Thanks, Nifkin for the linkage. and a new set of nightmares.
As your older brother I’m glad that I have pressed upon you the evilness of clowns. As I have now made your life safer, I hope to pass the knowledge onto my daughter.
There are only two clowns in history who aren’t evil: Krusty and Red Skelton.
you people need to get the pop-up book of phobias. it has a spread devoted entirely to fear of clowns. they blame it on “uneven parenting” in many cases. based on how parents tell kids not to talk to strangers then hire teh strangest people possible to be “entertainment” at their birthday parties and parades and such and tell them to go play with them. shrug
the pop-up book of phobias (amazon.com)
That’s actually kind of interesting, though I’m not totally buying it. I might actually buy this book, however. Thanks, nif. Clowns are just creepy. If you were to send a giant pink rabbit to my party, I’d be just fine with it. I got no beef with Micky or those freaky dwarves. Clowns reserved a special space in creepy long before humans began wearing stuffed animal outfits. Has anyone seen the move Shakes the Clown? They’re all drunks too. I say we outlaw them.

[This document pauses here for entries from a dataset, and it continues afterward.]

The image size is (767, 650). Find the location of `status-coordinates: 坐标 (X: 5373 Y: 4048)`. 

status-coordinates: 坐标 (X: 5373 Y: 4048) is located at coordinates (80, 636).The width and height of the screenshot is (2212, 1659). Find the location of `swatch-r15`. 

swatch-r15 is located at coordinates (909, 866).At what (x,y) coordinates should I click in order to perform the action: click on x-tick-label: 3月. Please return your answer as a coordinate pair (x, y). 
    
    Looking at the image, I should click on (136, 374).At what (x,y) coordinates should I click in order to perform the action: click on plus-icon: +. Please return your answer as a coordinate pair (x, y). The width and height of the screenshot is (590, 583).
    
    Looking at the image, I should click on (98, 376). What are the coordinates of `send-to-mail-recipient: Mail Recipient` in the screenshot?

GAH! I didn’t need that picture to follow me around today. I can’t stand clowns, but by far the scariest are the hobo clowns. And those people with the clown figurines, they should go to hell right along with the clowns.
umm, my grandma used to collect those hobo clown figurine things. no offense but i’d like to keep her out of hell if possible, thanks.
:)
and at least clowns are more useful than mimes…
Your grandma is spared. But her figurines will be shattered. When a mime makes the news for burying children in the back yard, we can compare the two.
Yeah—I saw that about the clown pornographer—but I’m in your camp—clowns are not funny never were. (And Mihow I HAVE to tell you since you read my post yeserday the guy on speaker phone (the BIG bombastic idiot) went to clown school!!!! I kid you not—his name was DOOBIE. Mwahhhhhh.
holy crap! He must not be reckoned with. He must be destroyed.